Sex hormone replacement therapy and modulation of vascular function in cardiovascular disease.

Epidemiological and experimental studies suggest vascular protective effects of estrogen. Cardiovascular disease (CVD) is less common in premenopausal women than in men and postmenopausal women. Cytosolic/nuclear estrogen receptors (ERs) have been shown to mediate genomic effects that stimulate endothelial cell growth but inhibit vascular smooth muscle proliferation. However, the Heart and Estrogen/Progestin Replacement Study (HERS), HERS-II and Women's Health Initiative clinical trials demonstrated that hormone replacement therapy (HRT) may not provide vascular benefits in postmenopausal women and may instead trigger adverse cardiovascular events. HRT may not provide vascular benefits because of the type of hormone used. Oral estrogens are biologically transformed by first-pass metabolism in the liver. By contrast, transdermal preparations avoid first pass metabolism. Also, natural estrogens and phytoestrogens may provide alternatives to synthetic estrogens.
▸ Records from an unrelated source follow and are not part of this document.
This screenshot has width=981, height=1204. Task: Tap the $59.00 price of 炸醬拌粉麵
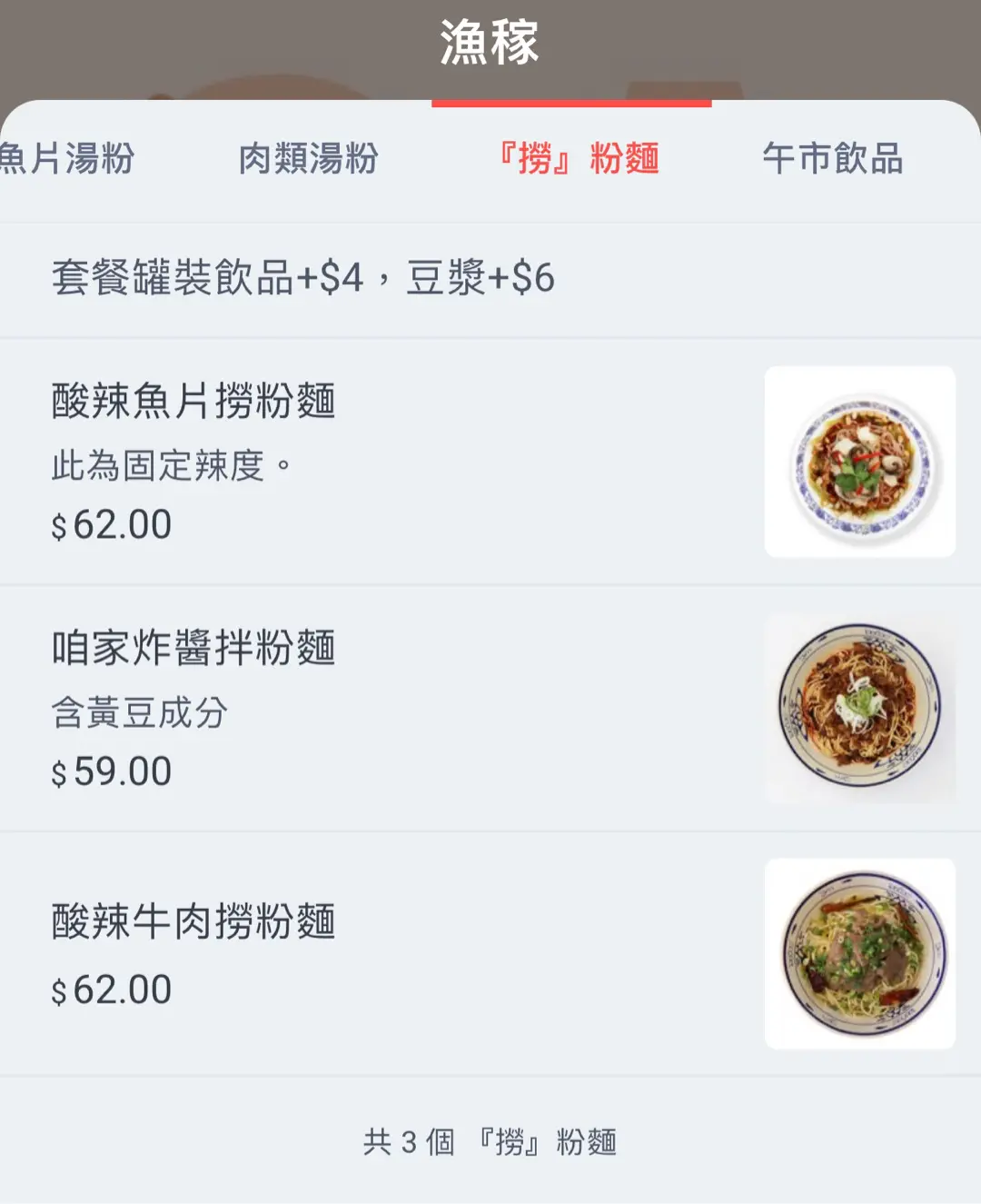(x=111, y=772)
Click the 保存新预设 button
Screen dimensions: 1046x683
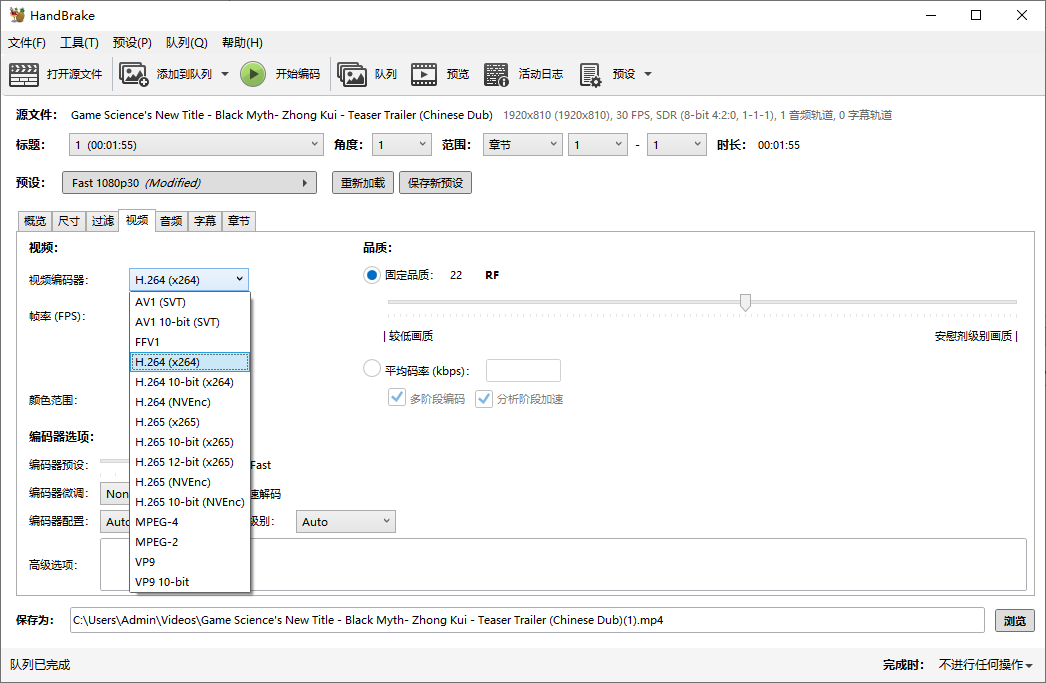(436, 183)
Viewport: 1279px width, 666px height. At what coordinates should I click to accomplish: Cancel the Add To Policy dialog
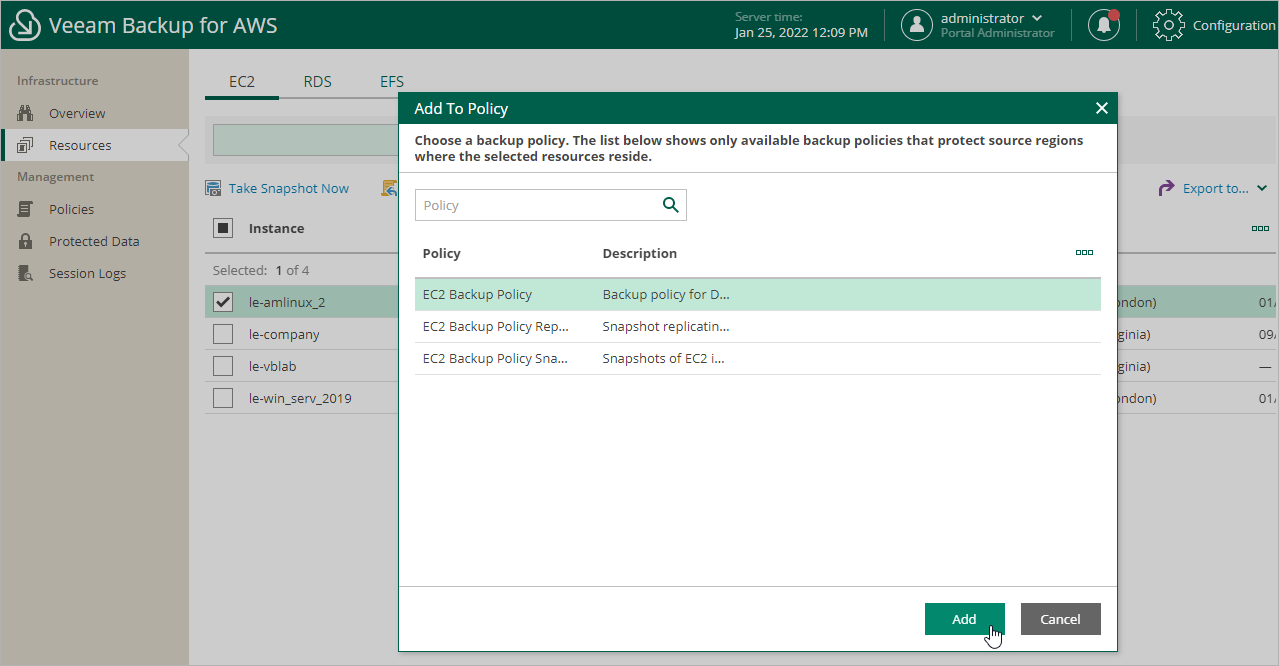1060,619
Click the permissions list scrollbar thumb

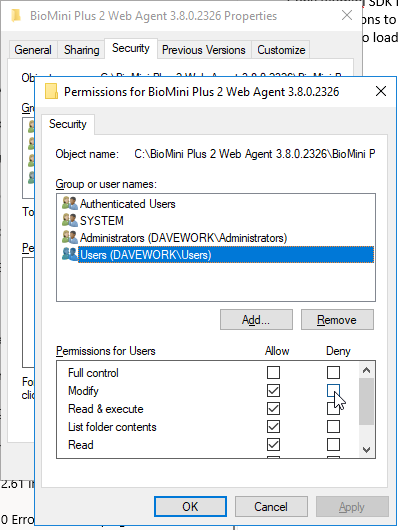(366, 402)
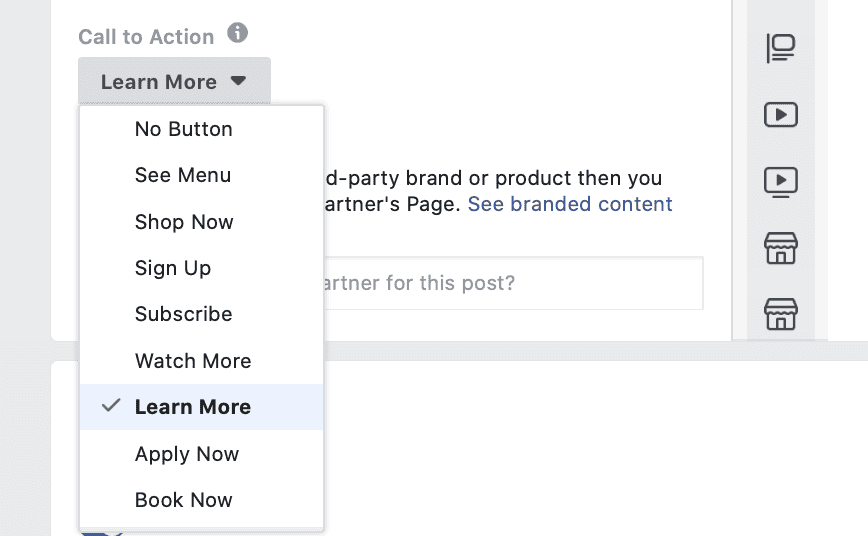Select the text post format icon in sidebar

pyautogui.click(x=781, y=48)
Furthermore, specific ER modulators could minimize the adverse effects of HRT, including breast cancer. HRT failure in CVD could also be related to changes in vascular ERs. Genetic polymorphism and postmenopausal decrease in vascular ERs or the downstream signaling mechanisms may reduce the effects of HRT. HRT in the late postmenopausal period may not be as effective as during menopausal transition. Additionally, while HRT may aggravate pre-existing CVD, it may thwart its development if used in a timely fashion. Lastly, the vascular effects of progesterone and testosterone, as well as modulators of their receptors, may modify the effects of estrogen and thereby provide alternative HRT strategies. Thus, the beneficial effects of HRT in postmenopausal CVD can be enhanced by customizing the HRT type, dose, route of administration and timing depending on the subject's age and cardiovascular condition.